This repo contains tools to help integrate Roslyn analyzers with SonarQube so that issues detected by the Roslyn analyzers are reported in SonarQube. Specifically, the tools will generate a Java SonarQube plugin that registers the rules with SonarQube.
There are two groups of target users:
-
Roslyn analyzer authors
- Analyzer authors will be able to use the tools during development to provide additional metadata about their rules (e.g. SonarQube severity, tags, a richer description, SQALE information) and generate the SonarQube plugin.
-
Roslyn analyzer users
- If the analyzer author has not provided a SonarQube plugin for their analyzer then users will be able to generate a plugin from an analyzer NuGet package, although they won't be able to provide such rich metadata.
The tooling is at a very early stage and only works in limited scenarios.

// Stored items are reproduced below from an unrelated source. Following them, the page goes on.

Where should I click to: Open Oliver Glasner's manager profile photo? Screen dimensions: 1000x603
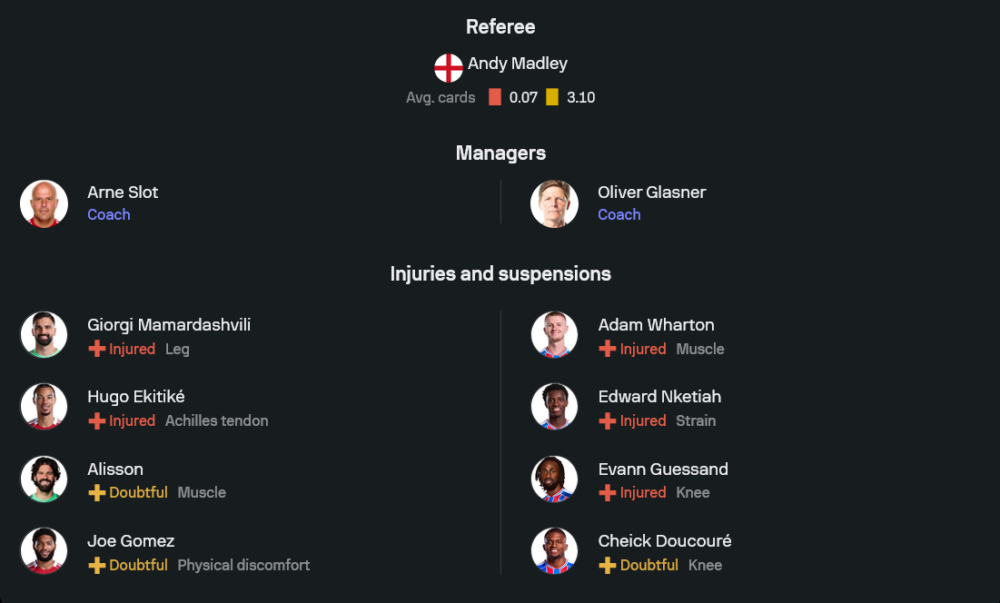[554, 204]
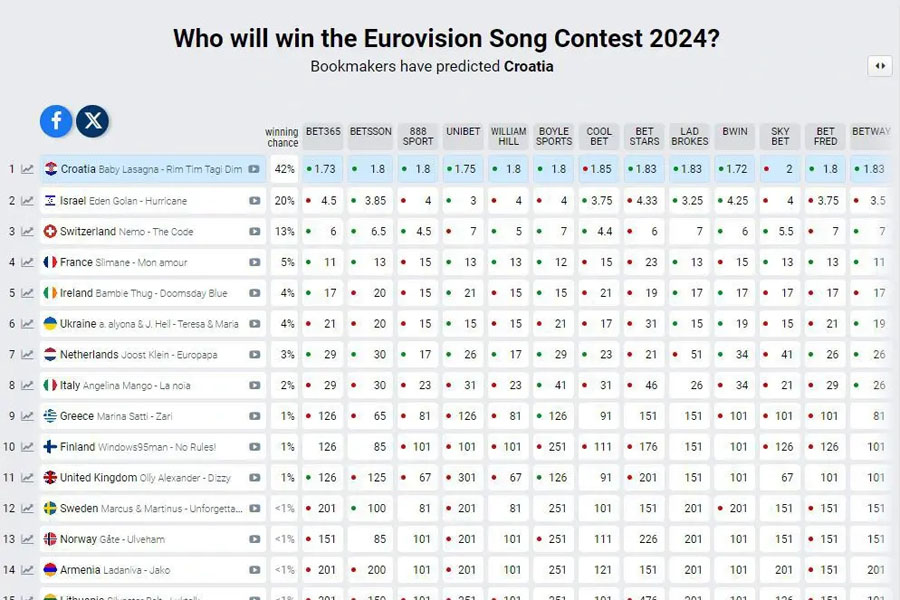Share the odds on X (Twitter)

pos(92,121)

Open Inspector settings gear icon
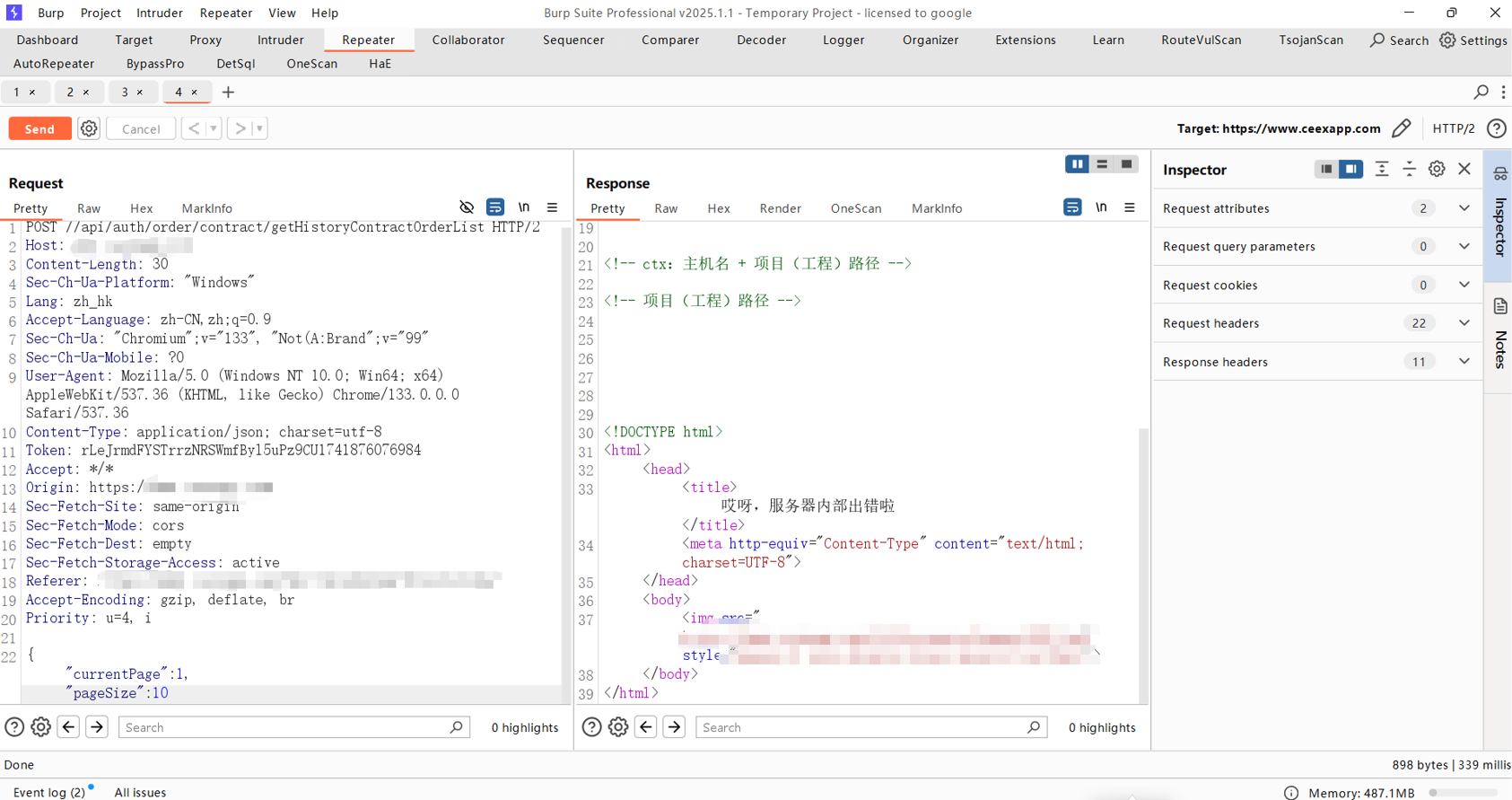(x=1437, y=170)
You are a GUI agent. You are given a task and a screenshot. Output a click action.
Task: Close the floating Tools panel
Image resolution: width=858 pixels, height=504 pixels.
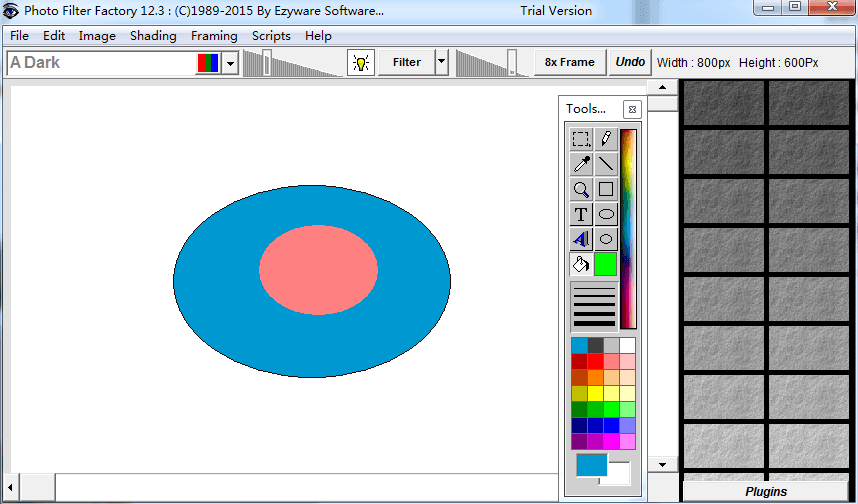coord(631,109)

Also, the generated jar file is not currently sufficient on its own to upload Roslyn issues. The complete solution depends on changes to the underlying C# plugin and MSBuild SonarQube Scanner that will be made in future releases of those products.
- the analyzer package must be available at https://www.nuget.org/
- the analyzer must use Roslyn 1.0
- only C# rules are supported
These limitations will be addressed at some point in the future.
- Build the SDK
- Clone the repository
- Build the solution PluginGenerator.sln in the repository root
- Run the generator tool
- The SDK uses the Java compiler and jar packaging tool, so you will need a machine with a recent version of the Java SE development kit.
- Run the generator tool SonarQube.Plugin.Roslyn.PluginGenerator.exe located in *RoslynPluginGenerator\bin[build flavour]*, specifying the analyzer NuGet package id e.g. SonarQube.Plugin.Roslyn.PluginGenerator /a:Wintellect.Analyzers
It is possible to specify an optional package version e.g. /a:Wintellect.Analyzers:1.0.5.0
The tool will create a .jar file called [package id]-plugin-[package version].jar in the current directory e.g. Wintellect.Analyzers-plugin-1.0.5.jar
The generated jar can be installed to SonarQube as normal (e.g. by dropping it in the SonarQube server extensions\plugins folder and restarting the SonarQube server). You will see a new repository containing all of the rules defined by the analyzer. The rules can be added to Quality Profiles just like any other SonarQube rule.